« L’Albatros », de Raphaël Enthoven, L’Observatoire, 240 p., 22 €, numérique 15 €.
Face à une maladie dégénérative, qui vous prive de l’usage normal de votre corps, qui entrave même l’exercice de votre volonté, la musique ne peut pas grand-chose. Ce constat d’impuissance sous-tend L’Albatros, le récit que Raphaël Enthoven consacre aux dernières années de la vie de sa mère, l’écrivaine et plume du Nouvel Obs Catherine David, morte en janvier 2023 des suites de la maladie de Parkinson. Pour cette pianiste « amatrice de haut vol », l’auteur aurait aimé croire à une « fonction résurrectrice » de la musique. Las. Le piano fait bien plutôt office de révélateur de la dégradation des facultés de sa mère : une rare fausse note échappée à sa main gauche, puis la peur chronique que celle-ci refuse soudain de lui obéir, présagent de la paralysie qui s’emparera plus tard de tout le côté gauche du corps de Catherine David.

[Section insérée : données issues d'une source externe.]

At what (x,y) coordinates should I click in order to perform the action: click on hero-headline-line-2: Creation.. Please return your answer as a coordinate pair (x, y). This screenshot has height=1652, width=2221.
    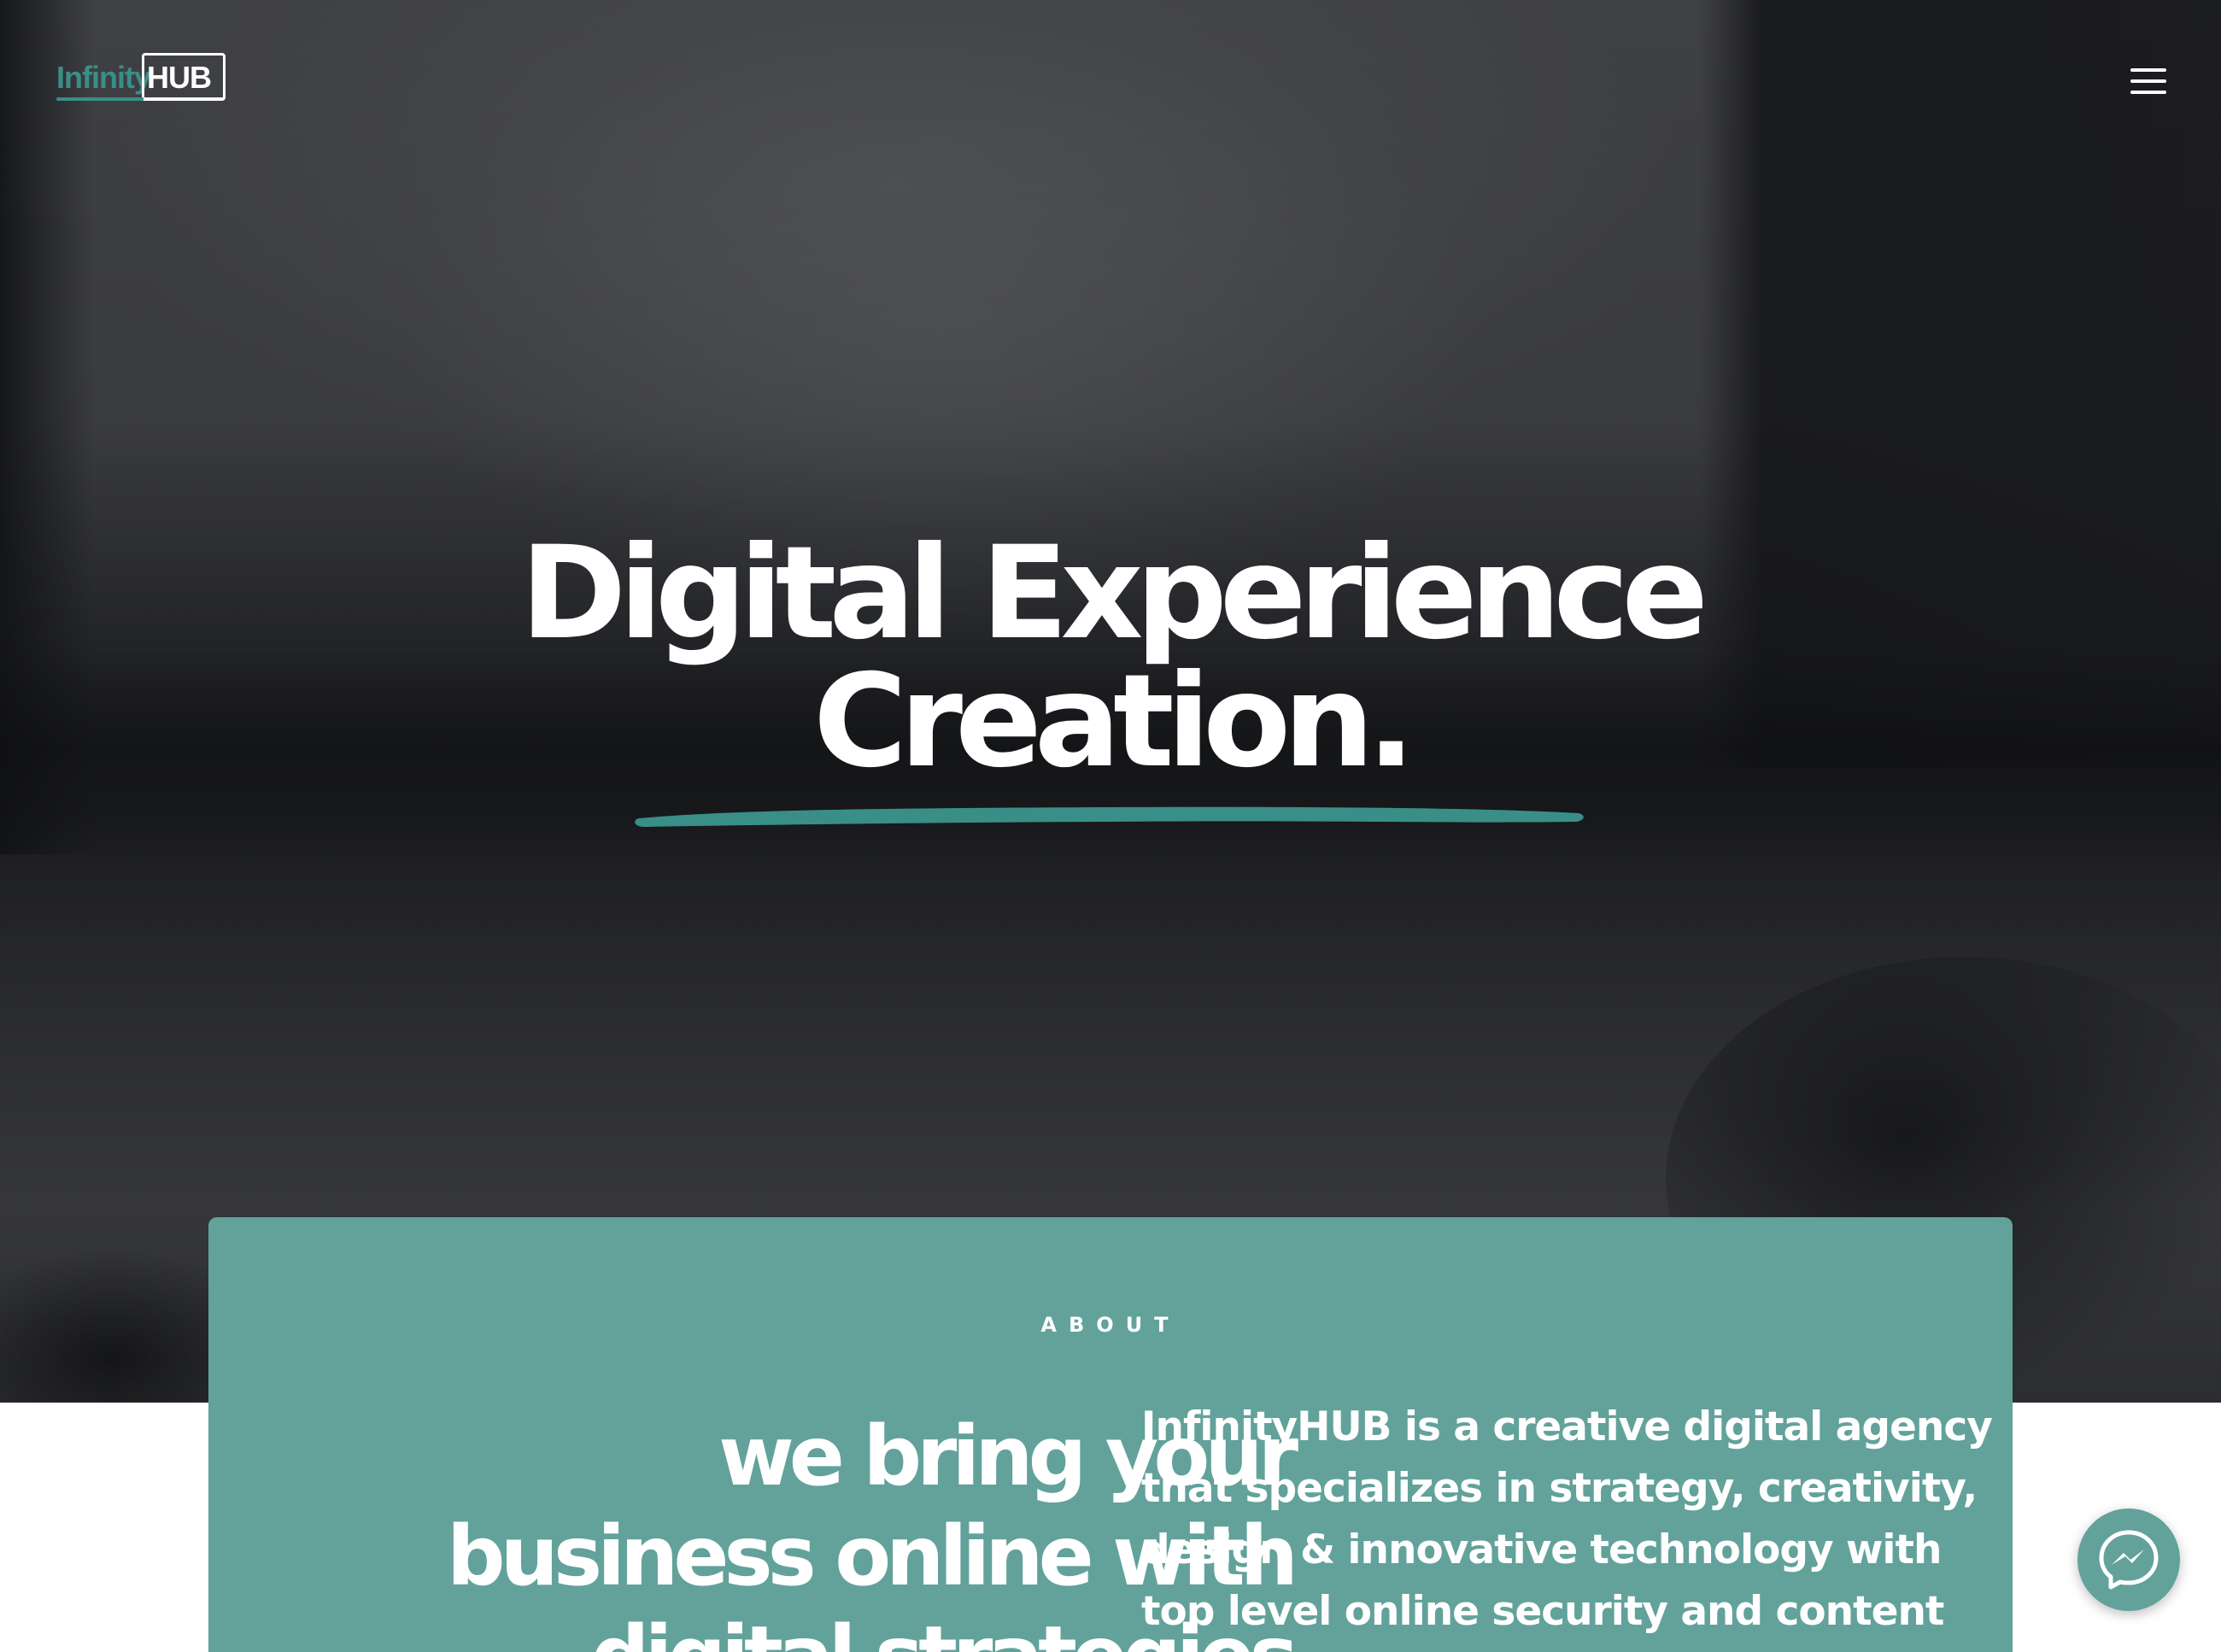
    Looking at the image, I should click on (1114, 722).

Comme pour inverser l’issue de ce combat, Raphaël Enthoven mêle à la description saisissante de la dégénérescence physique puis mentale de sa mère le récit de son amour pour la musique, de ses affinités intellectuelles et artistiques. Alternant passages narratifs, détours philosophiques et dialogues, il dresse de Catherine David un portrait littéraire et musical, qui tend par endroits au panégyrique. Ce ton laudatif n’empêche pas la transcription d’une relation mère-fils complexe, marquée à la fois par un amour profond et par une culpabilité mutuelle de ne pas avoir été assez présent, ou trop passif, lorsque l’autre en avait besoin : tout au long de sa maladie, pour Catherine David ; lorsque son beau-père le frappait, pour Raphaël Enthoven.